Exercise task A:
Answer each question about the court opinion on Pinnacle's arbitration appeal, giving each answer on its own line and marking it as the question is marked.
(i) Under what statute did Pinnacle file its appeal?
(ii) Which Kansas Supreme Court rule does Dotson say Pinnacle failed to comply with?
(iii) At the motion hearing, which act did the district court say everybody was pointing to?
Exercise task B: Write the next part of the court opinion on Pinnacle's arbitration appeal, picking up right after its final sentence.

[Start of Article]

Pinnacle filed this appeal pursuant to K.S.A. 2021 Supp. 5-450(a)(1), which provides a right to appeal from the denial of a motion to compel arbitration. For the first time on appeal, Pinnacle argues that the Federal Arbitration Act preempts the Kansas Uniform Arbitration Act. In response, Dotson claims that Pinnacle failed to preserve this issue for appeal. Dotson accurately points out that Pinnacle failed to raise the federal preemption issue below. In addition, Dotson argues that Pinnacle has failed to comply with Kansas Supreme Court Rule 6.02(a)(5) (2022 Kan. S.Ct. R. at 35), which requires a party to explain why an issue presented for the first time on appeal is properly before our court. In a reply brief, Pinnacle asserted that the Federal Arbitration Act was "sufficiently discussed" below, but it fails to support this assertion by pointing to any argument that it made in support of federal preemption at the district court level. Pinnacle claimed that Rule 6.02(a)(5)-which allows appellate courts to consider certain issues of law for the first time on appeal-was not implicated. However, in the alternative, Pinnacle claimed that this court could address the federal preemption issue on appeal because it is a matter of law.

A review of the record on appeal reveals that neither party presented the issue of federal preemption to the district court. Moreover, during the motion hearing, the district court stated: "And if we were operating under the [Federal Arbitration Act], which I don't believe we are, that would take us down a different path. So, I'm not going to go down that path since everybody's pointing to the Kansas Uniform Arbitration Act." The record also reveals that Pinnacle did not object to the district court's summation that the issue presented was whether the Kansas Uniform Arbitration Act applied. Furthermore, as discussed above, the district court did not mention the Federal Arbitration Act in its journal entry nor did it address the issue of federal preemption.

[End of Article]
[Start of Raw data]

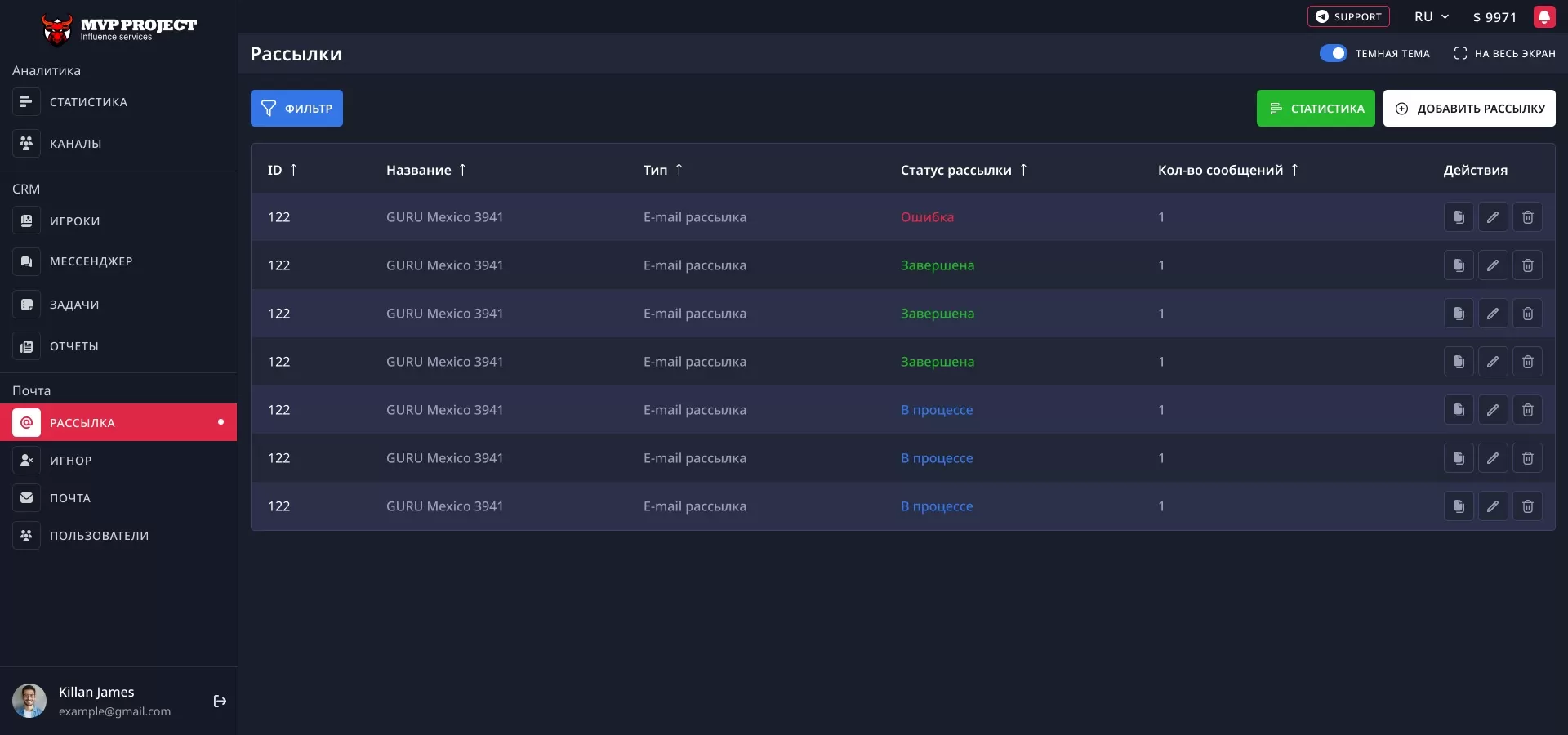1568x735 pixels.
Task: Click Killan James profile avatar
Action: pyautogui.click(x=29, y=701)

[End of Raw data]

Written reply A:
(i) K.S.A. 2021 Supp. 5-450(a)(1)
(ii) Kansas Supreme Court Rule 6.02(a)(5)
(iii) The Kansas Uniform Arbitration Act

Written reply B:
As discussed by the Kansas Supreme Court in State v. Johnson, 309 Kan. 992, 995, 441 P.3d 1036 (2019), the exceptions to the general rule that an issue should not be raised for the first time on appeal include: (1) the newly asserted issue involves only a question of law arising on proved or admitted facts and is finally determinative of the case; (2) the consideration of the issue is necessary to serve the ends of justice or to prevent the denial of fundamental rights; and (3) the judgment of the district court may be upheld on appeal despite its reliance on the wrong ground or having assigned a wrong reason for its decision. Under the circumstances presented in this case, we do not find that any of these exceptions are applicable. Moreover, even if an exception applies, the decision to review an unpreserved claim under an exception is left to our discretion, and we are under no obligation to consider an issue being raised for the first time on appeal. State v. Gray, 311 Kan. 164, Syl. ¶ 1, 459 P.3d 165 (2020).

In its reply brief, Pinnacle suggests that the Federal Arbitration Act was referenced before the district court. Although there are indeed isolated references to the Federal Arbitration Act in the record, we find nothing in the record to establish that the district court was ever asked to apply the provisions of the federal Act in this case. We also find nothing in the record to establish that the issue of federal preemption was ever presented to the district court.

Federal preemption is a constitutional issue, and constitutional grounds for reversal asserted for the first time on appeal are not properly before the appellate court for review. Bussman v. Safeco Ins. Co. of America, 298 Kan. 700, 729, 317 P.3d 70 (2014). Kansas Supreme Court Rule 165 (2022 Kan. S.Ct. R. at 234) imposes on the district court the duty to provide adequate findings of fact and conclusions of law on the record to explain the court's decision on contested matters. See K.S.A. 2021 Supp. 60252. Likewise, a party bears the responsibility to object to inadequate findings of fact and conclusions of law to give the district court an opportunity to correct any alleged inadequacies. See In re Guardianship and Conservatorship of B.H., 309 Kan. 1097, 1107-08, 442 P.3d 457 (2019).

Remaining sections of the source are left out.